Trotz stabiler oder steigender Preise erkennt nicht nur der EZG-Geschäftsführer Gefahren für die Landwirte. Denn der Wettbewerb um die endliche Ressource Boden könnte durch kapitalstarke Investoren weiter angeheizt werden. Becker rät seinen Berufskollegen deshalb wenn möglich zur Flächensicherung durch Landkauf. Bei anstehenden Pachtverlängerungen seien eventuell Zugeständnisse nötig. Der Krüdener brachte in dem Zusammenhang eine Gleitklausel für die langfristigen Verträge ins Spiel. Die könnte den Verpächter in guten Jahren am Erfolg teilhaben lassen und den Pächter nach schlechten Ernten etwas Luft verschaffen.

Weil es auch Störfaktoren wie die Währungsparität zum Dollar, inflationäre Tendenzen oder die Spekulationssteuer Einfluss auf die Erlöse haben (dem Dioxinskandal misst er eher eine untergeordnete Bedeutung zu), ist Becker nach wie vor dafür, nicht nur auf ein Pferd zu setzen, sondern einen Teil der Ernte immer bereits im Voraus vertraglich zu binden. Derzeit werden sogar schon Kontrakte für 2012 abgeschlossen.

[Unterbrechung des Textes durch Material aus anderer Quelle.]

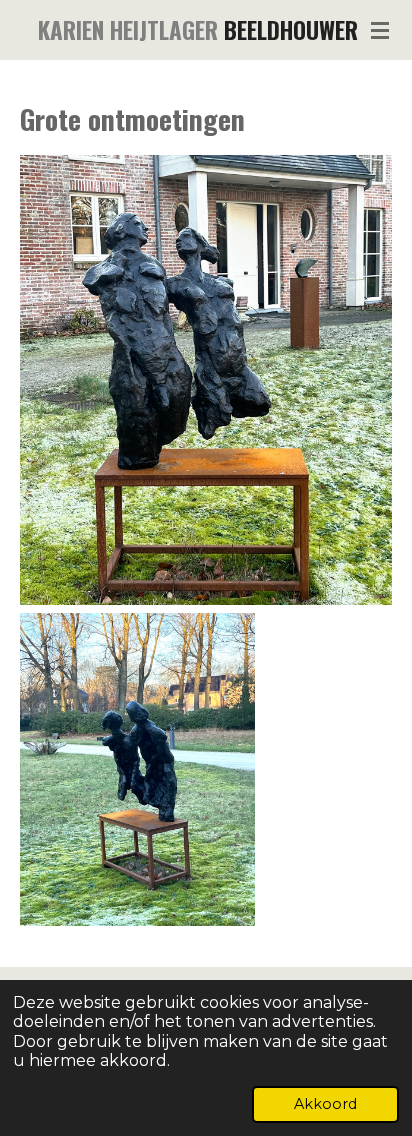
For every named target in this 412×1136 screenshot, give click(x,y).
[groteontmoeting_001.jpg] (206, 380)
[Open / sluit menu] (380, 30)
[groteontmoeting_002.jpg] (137, 770)
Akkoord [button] (325, 1104)
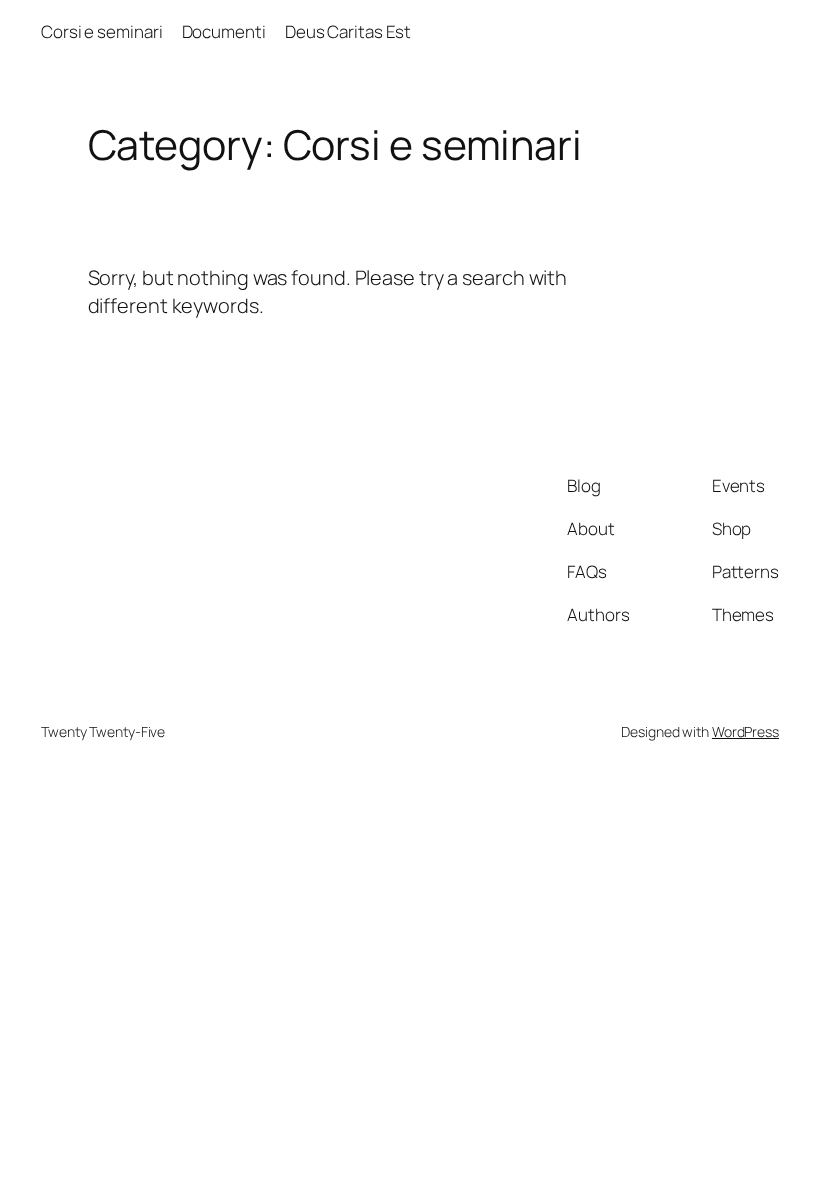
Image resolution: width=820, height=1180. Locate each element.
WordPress (745, 731)
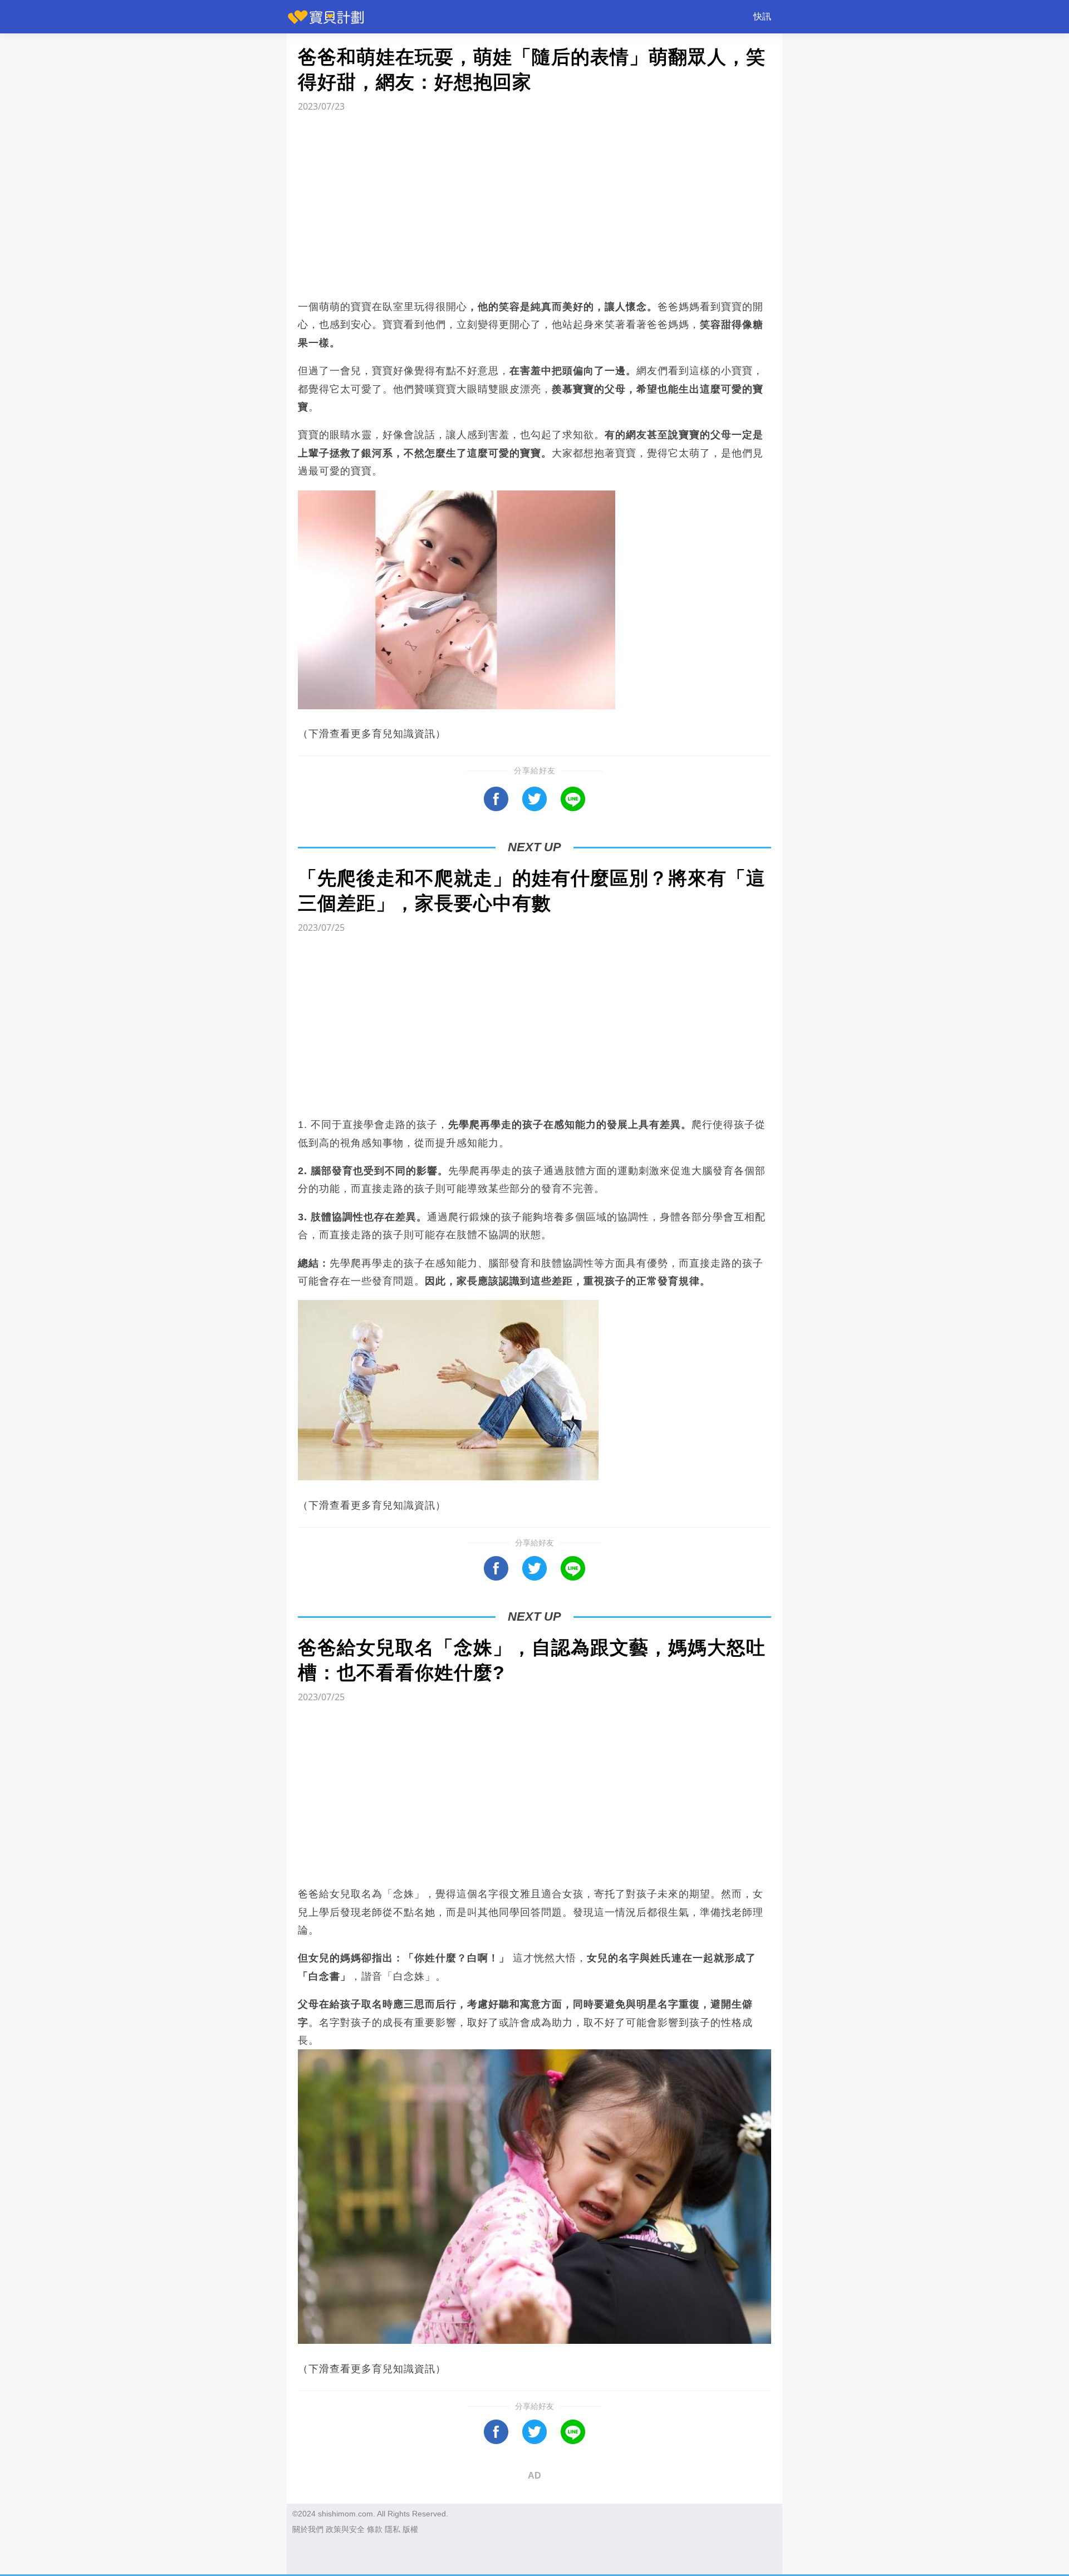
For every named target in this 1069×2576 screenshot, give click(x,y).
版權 (410, 2529)
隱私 (392, 2529)
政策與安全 (345, 2529)
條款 (375, 2529)
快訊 (762, 16)
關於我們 (307, 2529)
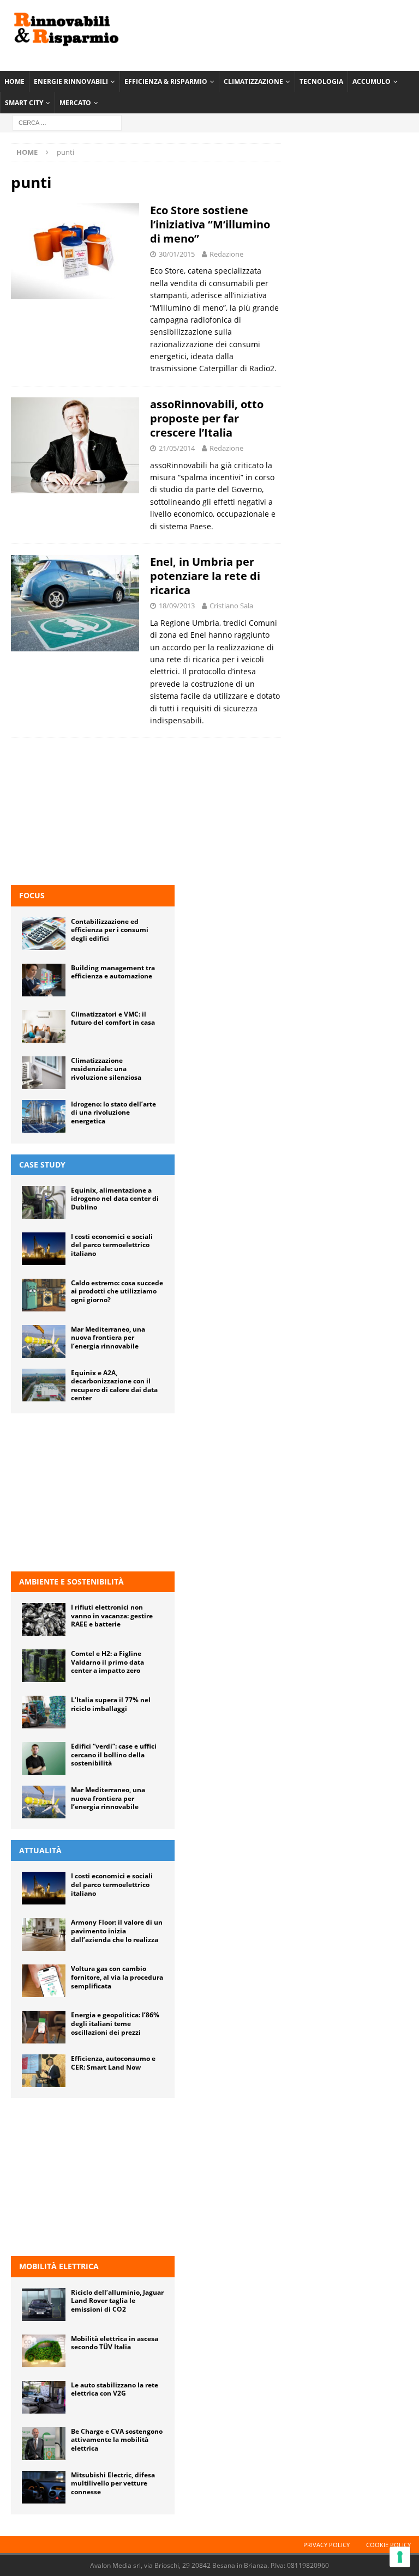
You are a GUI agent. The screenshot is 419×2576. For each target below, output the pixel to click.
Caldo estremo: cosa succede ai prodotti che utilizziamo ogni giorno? (117, 1291)
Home (14, 81)
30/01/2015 (177, 254)
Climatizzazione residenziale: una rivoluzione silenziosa (106, 1069)
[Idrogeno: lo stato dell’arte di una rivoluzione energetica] (43, 1116)
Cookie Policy (388, 2545)
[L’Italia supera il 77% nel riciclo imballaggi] (43, 1712)
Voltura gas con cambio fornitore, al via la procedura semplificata (117, 1977)
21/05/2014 (177, 448)
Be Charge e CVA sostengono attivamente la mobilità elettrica (117, 2440)
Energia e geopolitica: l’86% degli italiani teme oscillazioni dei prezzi (115, 2023)
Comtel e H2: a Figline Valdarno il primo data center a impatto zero (107, 1662)
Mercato (75, 102)
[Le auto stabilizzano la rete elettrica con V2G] (43, 2397)
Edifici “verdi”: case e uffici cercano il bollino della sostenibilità (114, 1754)
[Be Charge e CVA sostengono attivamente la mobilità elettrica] (43, 2443)
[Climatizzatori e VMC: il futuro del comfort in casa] (43, 1026)
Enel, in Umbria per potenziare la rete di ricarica (205, 575)
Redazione (226, 254)
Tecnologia (321, 81)
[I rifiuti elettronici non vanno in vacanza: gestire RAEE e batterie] (43, 1619)
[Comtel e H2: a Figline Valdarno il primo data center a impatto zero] (43, 1665)
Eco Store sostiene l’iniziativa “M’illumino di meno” (210, 224)
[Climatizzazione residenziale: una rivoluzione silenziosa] (43, 1072)
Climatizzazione (253, 81)
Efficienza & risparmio (165, 81)
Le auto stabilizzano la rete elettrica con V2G (114, 2389)
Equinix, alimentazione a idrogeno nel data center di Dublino (115, 1199)
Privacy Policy (326, 2545)
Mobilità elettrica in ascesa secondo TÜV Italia (114, 2343)
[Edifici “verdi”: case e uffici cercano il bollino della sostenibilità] (43, 1758)
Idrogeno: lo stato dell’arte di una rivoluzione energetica (113, 1112)
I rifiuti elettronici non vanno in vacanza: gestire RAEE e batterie (112, 1616)
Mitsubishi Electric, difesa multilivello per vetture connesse (113, 2483)
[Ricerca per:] (67, 122)
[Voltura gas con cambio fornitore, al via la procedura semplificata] (43, 1980)
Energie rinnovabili (71, 81)
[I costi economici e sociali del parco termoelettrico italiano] (43, 1248)
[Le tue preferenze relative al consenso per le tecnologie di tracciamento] (400, 2557)
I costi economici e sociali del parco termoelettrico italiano (112, 1245)
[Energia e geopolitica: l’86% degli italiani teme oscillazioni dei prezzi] (43, 2027)
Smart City (24, 102)
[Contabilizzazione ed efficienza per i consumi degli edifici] (43, 933)
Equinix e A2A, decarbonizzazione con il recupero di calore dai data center (114, 1385)
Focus (32, 895)
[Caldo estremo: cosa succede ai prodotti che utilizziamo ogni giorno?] (43, 1295)
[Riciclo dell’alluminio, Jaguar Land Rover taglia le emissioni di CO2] (43, 2304)
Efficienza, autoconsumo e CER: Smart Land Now (113, 2063)
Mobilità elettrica (59, 2266)
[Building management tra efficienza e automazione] (43, 980)
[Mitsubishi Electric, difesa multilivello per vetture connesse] (43, 2487)
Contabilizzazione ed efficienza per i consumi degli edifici (109, 930)
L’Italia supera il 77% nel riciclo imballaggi (111, 1704)
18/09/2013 (177, 605)
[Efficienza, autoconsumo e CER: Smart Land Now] (43, 2070)
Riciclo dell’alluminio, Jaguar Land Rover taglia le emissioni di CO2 (117, 2301)
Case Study (42, 1164)
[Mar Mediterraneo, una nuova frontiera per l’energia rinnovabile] (43, 1341)
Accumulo (371, 81)
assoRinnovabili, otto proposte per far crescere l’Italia (207, 418)
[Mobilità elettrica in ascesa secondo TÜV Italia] (43, 2351)
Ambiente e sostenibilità (71, 1581)
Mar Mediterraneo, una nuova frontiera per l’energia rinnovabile (108, 1338)
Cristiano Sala (231, 605)
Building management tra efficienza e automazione (113, 972)
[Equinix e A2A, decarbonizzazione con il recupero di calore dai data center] (43, 1385)
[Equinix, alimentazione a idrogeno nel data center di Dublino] (43, 1202)
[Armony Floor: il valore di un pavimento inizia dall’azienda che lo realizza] (43, 1934)
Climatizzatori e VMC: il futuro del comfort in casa (113, 1018)
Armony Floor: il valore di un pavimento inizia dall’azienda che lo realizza (117, 1931)
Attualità (40, 1850)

Bei aller Globalisierung und der weltweiten Preisorientierung machen die Landwirte den überwiegenden Teil ihres Umsatzes nach wie vor mit Geschäftspartnern vor Ort. Aber auch da rät Becker zum Vergleich. Beispielsweise weil in Hocherntezeiten unflexible Abnehmer zum Teil schon 22 Uhr ihre Tore schließen, weil bei durchgängiger Futterqualität mitunter unnötige und zeitraubende Vollanalysen gemacht würden oder weil es erhebliche Unterschiede bei den Abrechnungen gebe. Deutliche Kritik gab es auch an den potenziellen Investoren für eine große Biogasanlage bei Seehausen, für die die EZG den Löwenanteil der Substratabsicherung organisiert, die aber bisher keine Planungsfortschritte präsentieren könnten.

Wie in anderen Jahren wurde August Becker aber auch nicht müde, seine Mitstreiter daran zu erinnern, dass die landwirtschaftliche Praxis und ein gesundes Kostenmanagement die wichtigste Voraussetzung für ein gutes Betriebsergebnis sind.